Qualitative question = the respondent can describe the answer to the question in their own words (open-ended questions.) All other questions are considered quantitative questions.
Type of questions:
- Open-ended: What did you think of the event?
- Checklist: How did you get to the event (check one): Airplane; Bus; Own Car; Taxi; Subway; Walked.
- Two-way questions: Did you enjoy the event: Yes/No
- Multiple-choice or Rating scale (Likert scale): How would you rate the event? 1- poor, 2-fair, 3-good
- Ranking scale: Rank the following in the order of importance: room rate, airline rate, recreational facilities, spousal program.

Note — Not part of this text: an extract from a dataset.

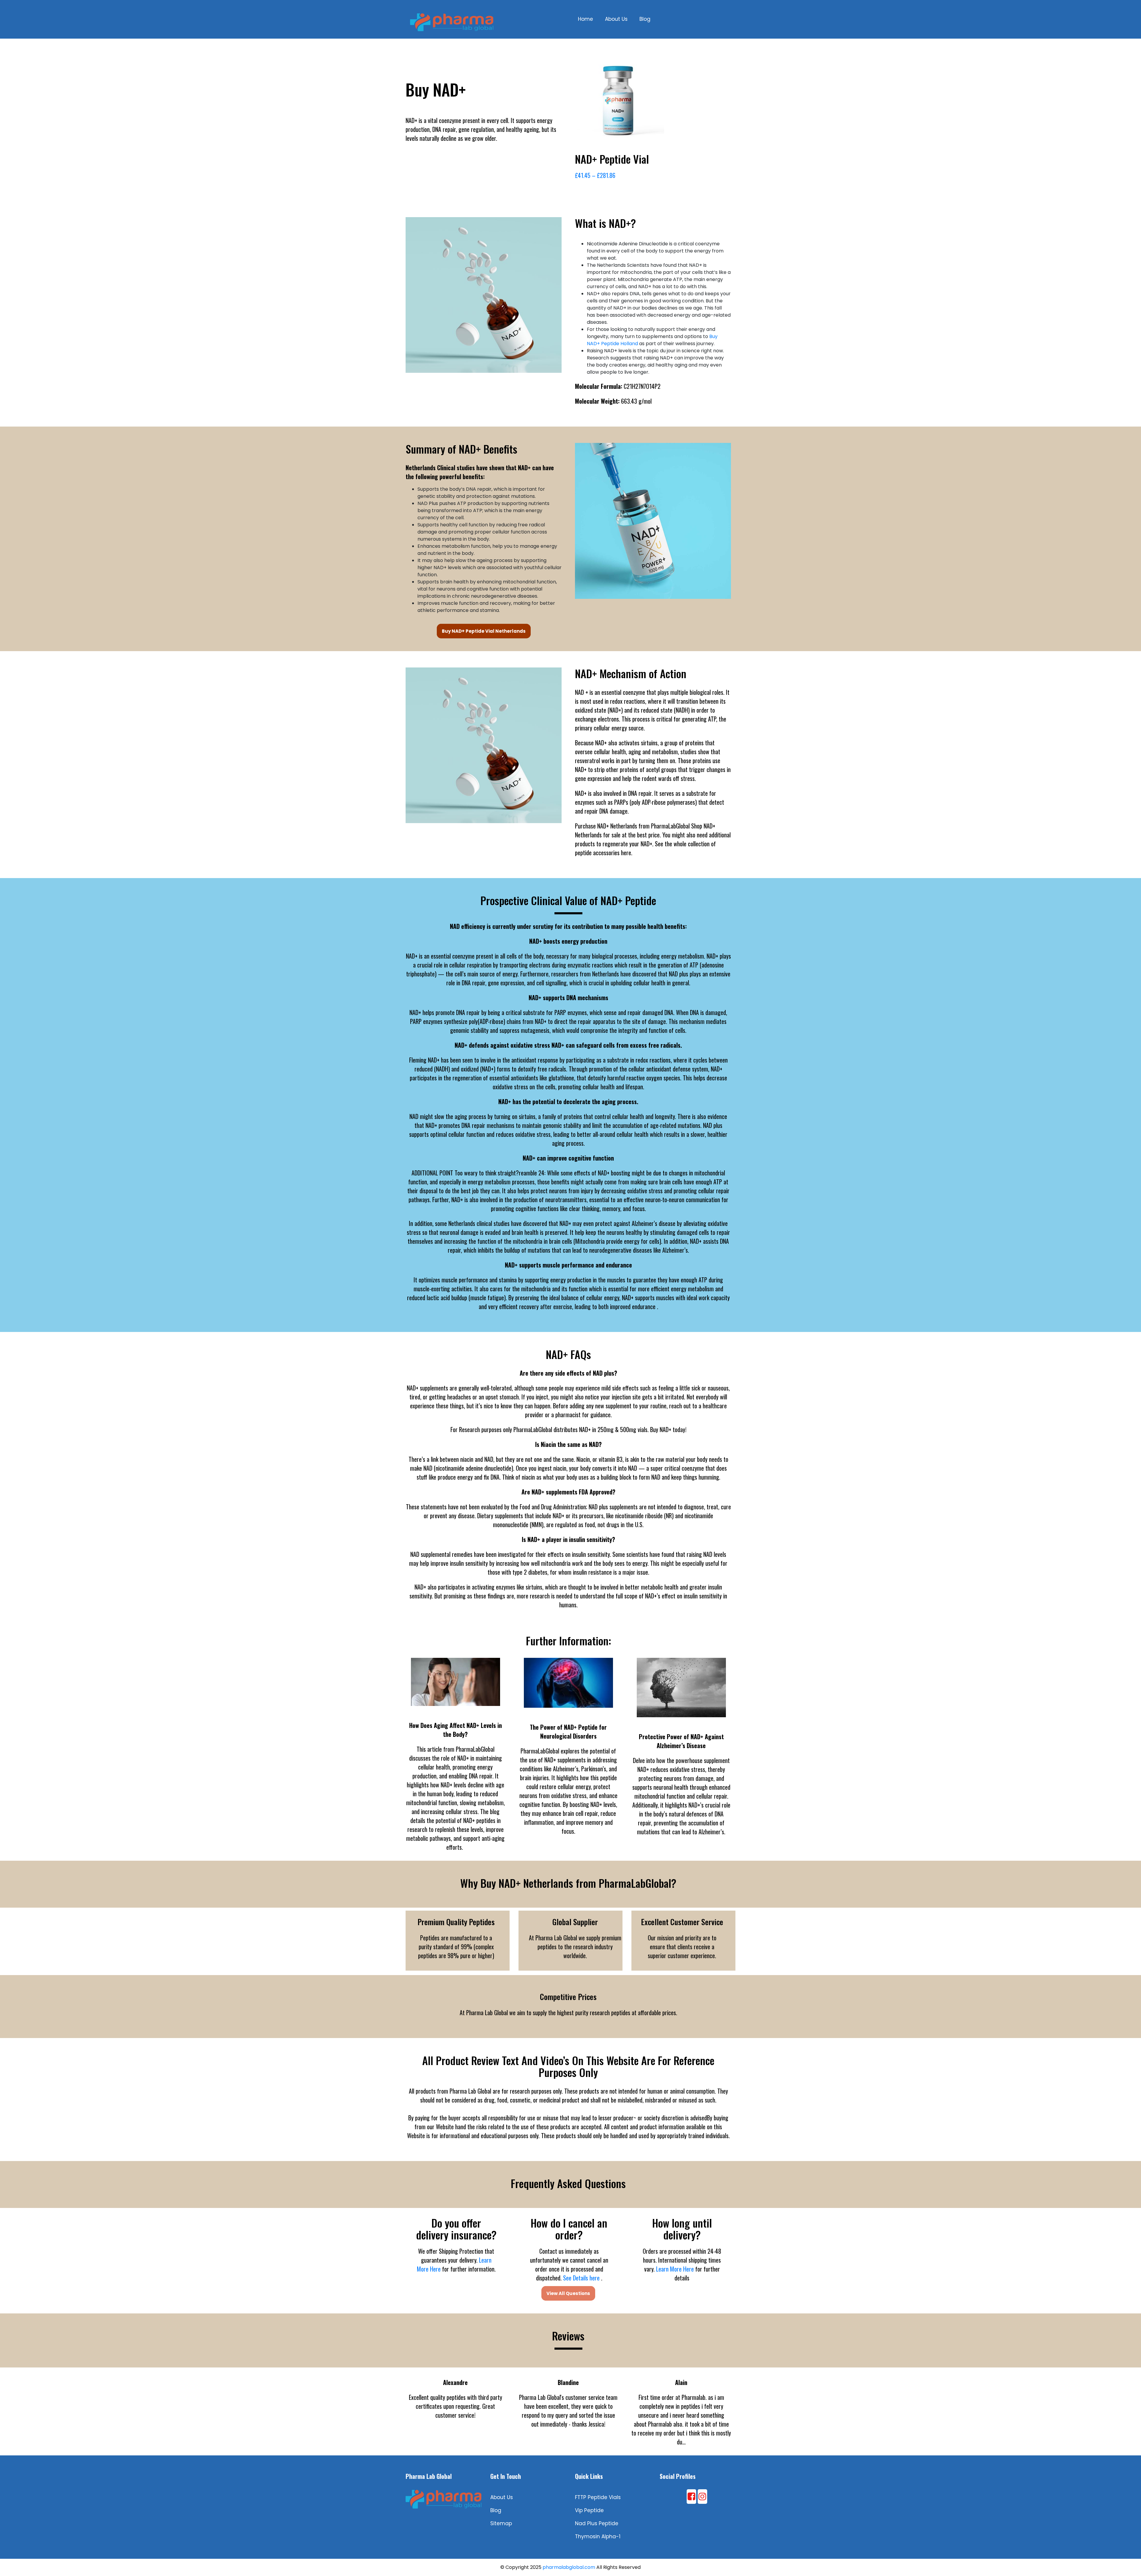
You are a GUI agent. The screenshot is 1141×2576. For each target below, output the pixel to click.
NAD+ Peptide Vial (612, 159)
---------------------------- (568, 913)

Leading questions, omitting questions or vague choices for responses can ruin a survey.
Other things to consider:
- Keep the survey simple and short: one page if possible
- Ask specific questions addressing one single topic. Example of what not to do: Did you enjoy the food and the service of the hotel? Yes/ No (Two topics are addressed in this question: food and service)
- Check grammar. Abbreviations and acronyms are a NO
- Ask the difficult questions at the end
- Personal questions are to be answered in set ranges only
- Number all questions
- Keep the survey simple with fonts and graphics to a minimum
- Always thank at the end
- This might sound unusual but: People are more inclined to complete a paper evaluation surveys given on site than an electronic survey given sent after the event
- Software is available to help design an evaluation form, create a database, crunch numbers and generate reports
- If an evaluation questionnaire makes sense to a person with no knowledge of the event, you have done a good job
- Offer an incentive to delegates to complete the survey
Keep questions simple and clear. Make it easy for delegates to complete the survey.